Element and text position data
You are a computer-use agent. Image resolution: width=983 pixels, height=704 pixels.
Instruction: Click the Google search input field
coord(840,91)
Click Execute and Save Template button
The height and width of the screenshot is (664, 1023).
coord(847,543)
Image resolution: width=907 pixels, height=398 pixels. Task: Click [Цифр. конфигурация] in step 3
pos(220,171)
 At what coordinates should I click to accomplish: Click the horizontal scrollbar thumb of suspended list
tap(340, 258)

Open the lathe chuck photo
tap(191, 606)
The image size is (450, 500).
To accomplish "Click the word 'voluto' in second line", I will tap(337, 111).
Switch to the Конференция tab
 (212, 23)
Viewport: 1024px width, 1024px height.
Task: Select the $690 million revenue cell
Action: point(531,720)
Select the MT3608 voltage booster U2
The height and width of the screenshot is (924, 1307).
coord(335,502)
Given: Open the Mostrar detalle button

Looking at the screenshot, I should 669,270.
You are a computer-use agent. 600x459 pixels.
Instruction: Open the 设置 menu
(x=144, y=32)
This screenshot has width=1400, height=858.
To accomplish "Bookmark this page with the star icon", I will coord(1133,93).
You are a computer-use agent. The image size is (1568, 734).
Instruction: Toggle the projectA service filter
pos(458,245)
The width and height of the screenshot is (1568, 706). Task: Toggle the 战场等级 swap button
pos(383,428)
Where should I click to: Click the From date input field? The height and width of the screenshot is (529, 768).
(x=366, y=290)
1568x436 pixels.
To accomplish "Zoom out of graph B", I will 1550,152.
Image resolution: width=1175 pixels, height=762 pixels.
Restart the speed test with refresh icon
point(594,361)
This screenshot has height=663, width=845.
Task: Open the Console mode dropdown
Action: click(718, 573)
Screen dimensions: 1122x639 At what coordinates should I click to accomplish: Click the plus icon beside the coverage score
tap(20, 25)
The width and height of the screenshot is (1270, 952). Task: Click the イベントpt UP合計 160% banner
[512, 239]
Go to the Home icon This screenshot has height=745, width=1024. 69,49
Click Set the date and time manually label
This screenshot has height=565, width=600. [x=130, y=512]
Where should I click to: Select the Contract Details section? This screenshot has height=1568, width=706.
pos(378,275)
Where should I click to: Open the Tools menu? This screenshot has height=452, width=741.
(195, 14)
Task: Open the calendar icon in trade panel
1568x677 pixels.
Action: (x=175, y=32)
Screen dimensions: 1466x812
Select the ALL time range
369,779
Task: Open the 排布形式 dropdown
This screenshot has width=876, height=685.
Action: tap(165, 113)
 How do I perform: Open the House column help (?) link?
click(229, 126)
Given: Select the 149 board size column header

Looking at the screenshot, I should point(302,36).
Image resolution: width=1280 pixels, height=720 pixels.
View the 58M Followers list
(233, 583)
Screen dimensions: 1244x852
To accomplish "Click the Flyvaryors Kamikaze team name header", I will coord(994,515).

What is expected
Recast the records above as a Markdown table with two columns, Row and Line, giving each line its row number and leaving out the blank lines.

Answer to the task
| Row | Line |
|---|---|
| 1 | You are a computer-use agent. Image resolution: width=983 pixels, height=704 pixels. |
| 2 | Instruction: Click the Google search input field |
| 3 | coord(840,91) |
| 4 | Click Execute and Save Template button |
| 5 | The height and width of the screenshot is (664, 1023). |
| 6 | coord(847,543) |
| 7 | Image resolution: width=907 pixels, height=398 pixels. Task: Click [Цифр. конфигурация] in step 3 |
| 8 | pos(220,171) |
| 9 |  At what coordinates should I click to accomplish: Click the horizontal scrollbar thumb of suspended list |
| 10 | tap(340, 258) |
| 11 | Open the lathe chuck photo |
| 12 | tap(191, 606) |
| 13 | The image size is (450, 500). |
| 14 | To accomplish "Click the word 'voluto' in second line", I will tap(337, 111). |
| 15 | Switch to the Конференция tab |
| 16 |  (212, 23) |
| 17 | Viewport: 1024px width, 1024px height. |
| 18 | Task: Select the $690 million revenue cell |
| 19 | Action: point(531,720) |
| 20 | Select the MT3608 voltage booster U2 |
| 21 | The height and width of the screenshot is (924, 1307). |
| 22 | coord(335,502) |
| 23 | Given: Open the Mostrar detalle button |
| 24 | Looking at the screenshot, I should 669,270. |
| 25 | You are a computer-use agent. 600x459 pixels. |
| 26 | Instruction: Open the 设置 menu |
| 27 | (x=144, y=32) |
| 28 | This screenshot has width=1400, height=858. |
| 29 | To accomplish "Bookmark this page with the star icon", I will coord(1133,93). |
| 30 | You are a computer-use agent. The image size is (1568, 734). |
| 31 | Instruction: Toggle the projectA service filter |
| 32 | pos(458,245) |
| 33 | The width and height of the screenshot is (1568, 706). Task: Toggle the 战场等级 swap button |
| 34 | pos(383,428) |
| 35 | Where should I click to: Click the From date input field? The height and width of the screenshot is (529, 768). |
| 36 | (x=366, y=290) |
| 37 | 1568x436 pixels. |
| 38 | To accomplish "Zoom out of graph B", I will 1550,152. |
| 39 | Image resolution: width=1175 pixels, height=762 pixels. |
| 40 | Restart the speed test with refresh icon |
| 41 | point(594,361) |
| 42 | This screenshot has height=663, width=845. |
| 43 | Task: Open the Console mode dropdown |
| 44 | Action: click(718, 573) |
| 45 | Screen dimensions: 1122x639 At what coordinates should I click to accomplish: Click the plus icon beside the coverage score |
| 46 | tap(20, 25) |
| 47 | The width and height of the screenshot is (1270, 952). Task: Click the イベントpt UP合計 160% banner |
| 48 | [512, 239] |
| 49 | Go to the Home icon This screenshot has height=745, width=1024. 69,49 |
| 50 | Click Set the date and time manually label |
| 51 | This screenshot has height=565, width=600. [x=130, y=512] |
| 52 | Where should I click to: Select the Contract Details section? This screenshot has height=1568, width=706. |
| 53 | pos(378,275) |
| 54 | Where should I click to: Open the Tools menu? This screenshot has height=452, width=741. |
| 55 | (195, 14) |
| 56 | Task: Open the calendar icon in trade panel |
| 57 | 1568x677 pixels. |
| 58 | Action: (x=175, y=32) |
| 59 | Screen dimensions: 1466x812 |
| 60 | Select the ALL time range |
| 61 | 369,779 |
| 62 | Task: Open the 排布形式 dropdown |
| 63 | This screenshot has width=876, height=685. |
| 64 | Action: tap(165, 113) |
| 65 |  How do I perform: Open the House column help (?) link? |
| 66 | click(229, 126) |
| 67 | Given: Select the 149 board size column header |
| 68 | Looking at the screenshot, I should point(302,36). |
| 69 | Image resolution: width=1280 pixels, height=720 pixels. |
| 70 | View the 58M Followers list |
| 71 | (233, 583) |
| 72 | Screen dimensions: 1244x852 |
| 73 | To accomplish "Click the Flyvaryors Kamikaze team name header", I will coord(994,515). |